Records:
☆ ☆ ☆ ☆ ☆
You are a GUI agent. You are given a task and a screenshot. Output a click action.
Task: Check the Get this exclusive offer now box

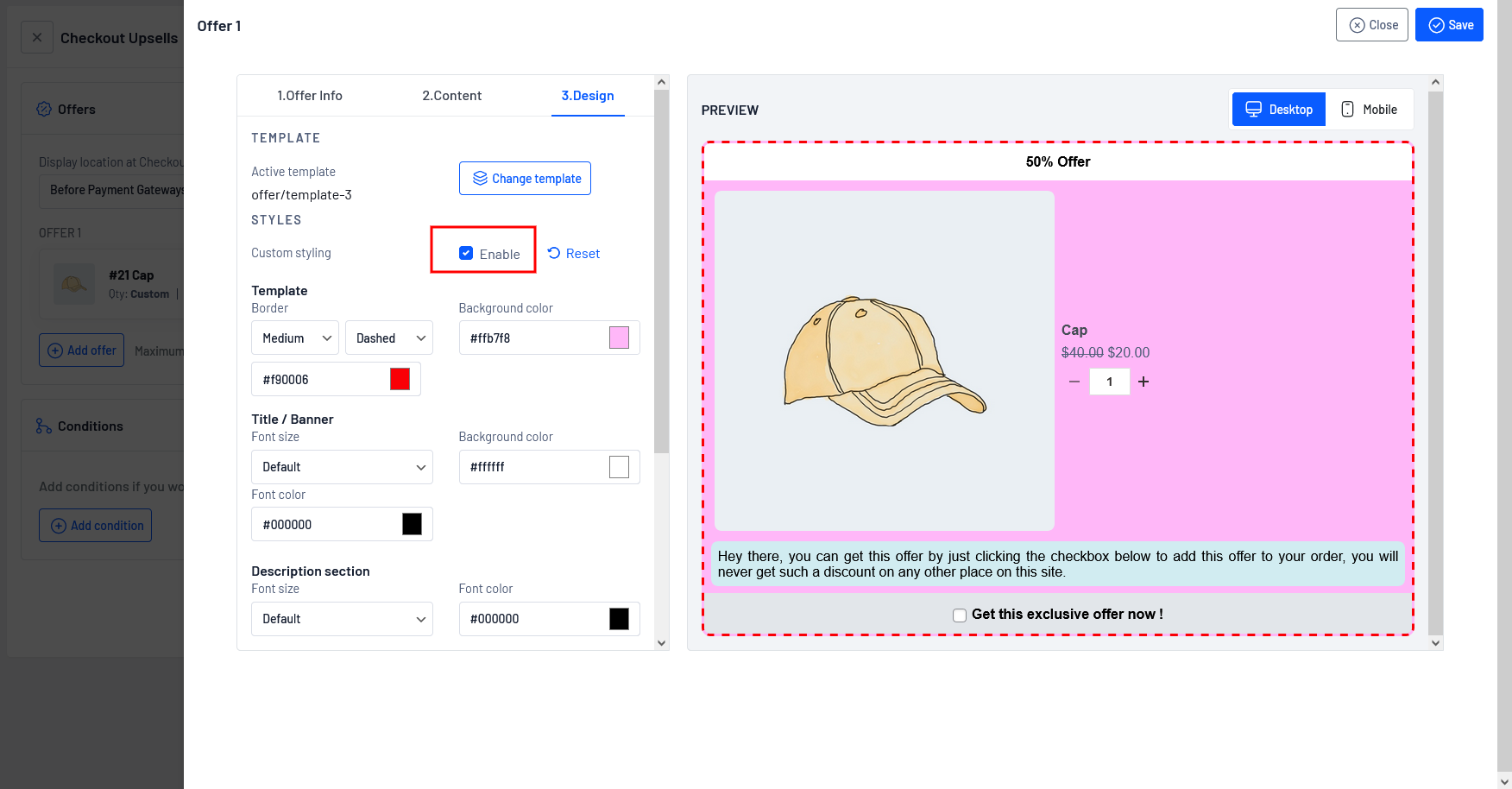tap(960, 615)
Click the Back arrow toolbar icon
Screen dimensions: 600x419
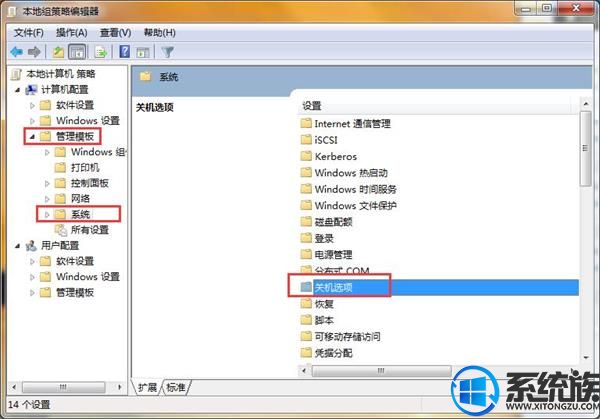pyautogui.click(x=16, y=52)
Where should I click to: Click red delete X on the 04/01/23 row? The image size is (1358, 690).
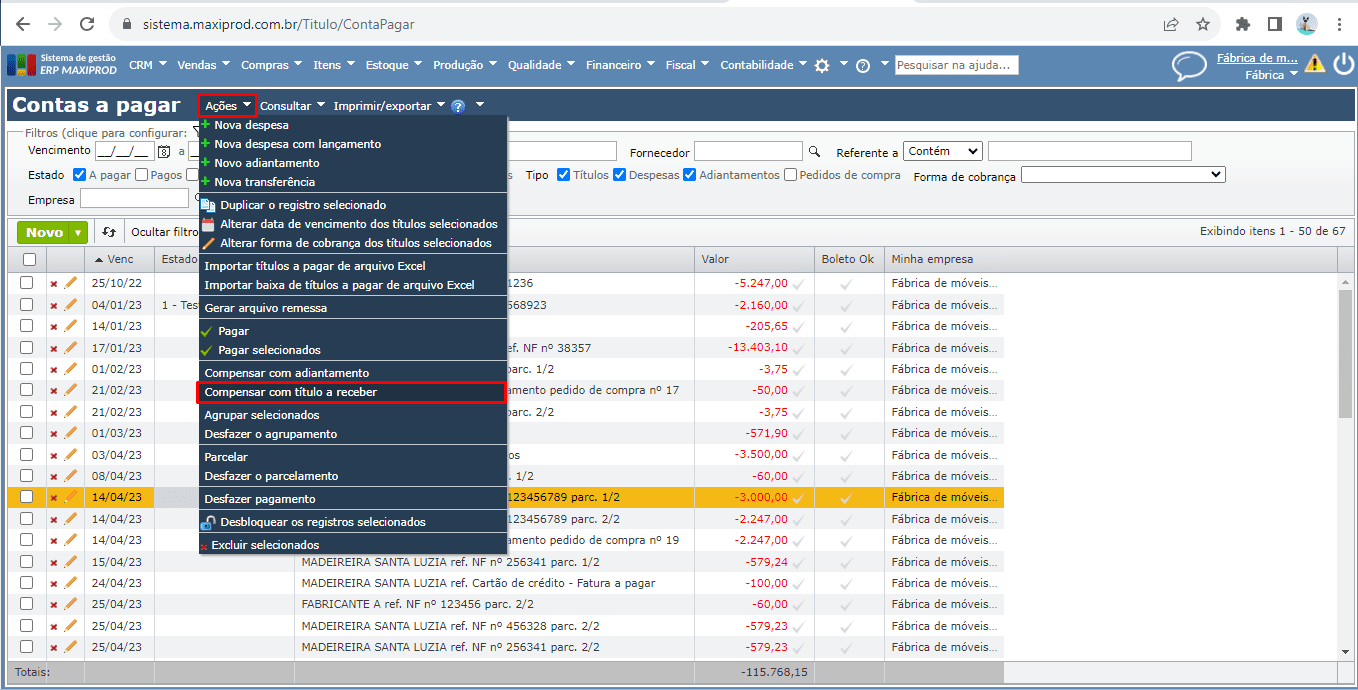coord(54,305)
☆ ☆ ☆ ☆ ☆
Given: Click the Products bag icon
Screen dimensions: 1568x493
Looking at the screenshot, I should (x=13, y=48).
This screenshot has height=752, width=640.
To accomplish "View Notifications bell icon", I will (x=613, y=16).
☆ ☆ ☆ ☆ ☆
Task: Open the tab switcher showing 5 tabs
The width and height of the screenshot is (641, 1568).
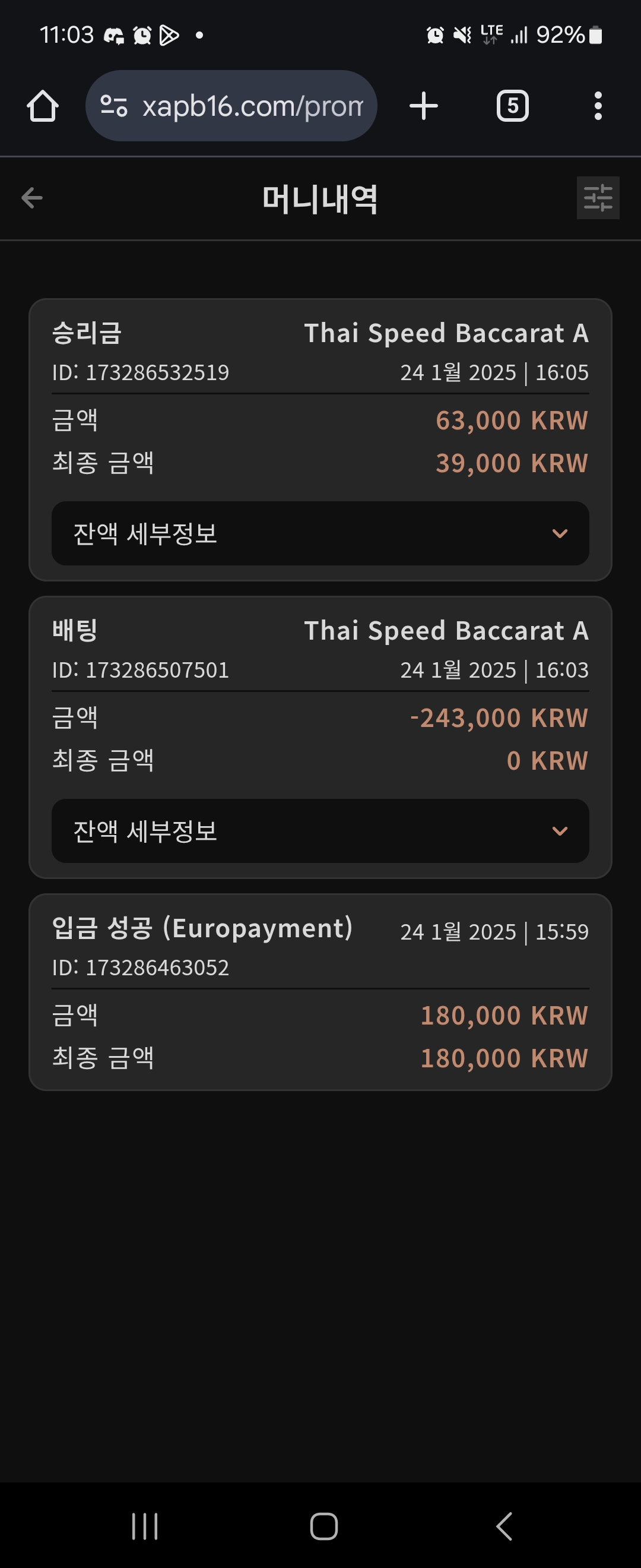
☆ ☆ ☆ ☆ ☆
Task requirements:
Go through the lines above and copy any that contain "height".

Solution for this problem:
This screenshot has height=752, width=640.
The width and height of the screenshot is (641, 1568).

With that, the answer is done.